(RECORDED DATA begins)
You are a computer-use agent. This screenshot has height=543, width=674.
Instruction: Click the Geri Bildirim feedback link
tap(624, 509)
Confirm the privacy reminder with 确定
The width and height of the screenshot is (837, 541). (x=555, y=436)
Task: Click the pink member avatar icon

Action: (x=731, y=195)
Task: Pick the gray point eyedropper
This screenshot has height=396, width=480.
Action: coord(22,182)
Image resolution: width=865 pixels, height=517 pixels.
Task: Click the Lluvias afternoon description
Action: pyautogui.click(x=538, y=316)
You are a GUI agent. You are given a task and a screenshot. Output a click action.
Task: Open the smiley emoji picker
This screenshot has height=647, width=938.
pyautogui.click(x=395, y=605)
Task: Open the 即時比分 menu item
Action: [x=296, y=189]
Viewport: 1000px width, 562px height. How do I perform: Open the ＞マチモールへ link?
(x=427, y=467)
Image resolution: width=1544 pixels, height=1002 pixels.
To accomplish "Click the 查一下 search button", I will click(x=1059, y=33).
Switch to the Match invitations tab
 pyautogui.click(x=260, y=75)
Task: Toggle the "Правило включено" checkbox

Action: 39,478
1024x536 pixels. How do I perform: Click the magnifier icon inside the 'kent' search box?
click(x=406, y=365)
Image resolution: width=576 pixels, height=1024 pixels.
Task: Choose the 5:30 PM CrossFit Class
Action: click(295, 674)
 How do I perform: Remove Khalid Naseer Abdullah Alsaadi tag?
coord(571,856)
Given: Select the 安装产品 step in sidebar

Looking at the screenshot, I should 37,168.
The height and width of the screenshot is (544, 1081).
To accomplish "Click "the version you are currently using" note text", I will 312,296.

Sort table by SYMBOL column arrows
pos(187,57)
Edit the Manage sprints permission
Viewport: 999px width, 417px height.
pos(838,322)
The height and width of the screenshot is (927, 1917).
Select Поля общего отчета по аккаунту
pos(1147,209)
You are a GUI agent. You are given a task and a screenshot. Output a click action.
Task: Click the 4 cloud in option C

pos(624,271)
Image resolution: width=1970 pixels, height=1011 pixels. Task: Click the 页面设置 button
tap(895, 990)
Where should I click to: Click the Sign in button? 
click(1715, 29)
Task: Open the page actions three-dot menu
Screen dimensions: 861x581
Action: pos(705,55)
(RECORDED DATA ends)
_YOUR ASSIGNMENT:_
Each line from the one holding "Task: Open the page actions three-dot menu" to the end of the entries is to be written out exactly. Skip every line before it.

_EXERCISE ANSWER:_
Task: Open the page actions three-dot menu
Screen dimensions: 861x581
Action: pos(705,55)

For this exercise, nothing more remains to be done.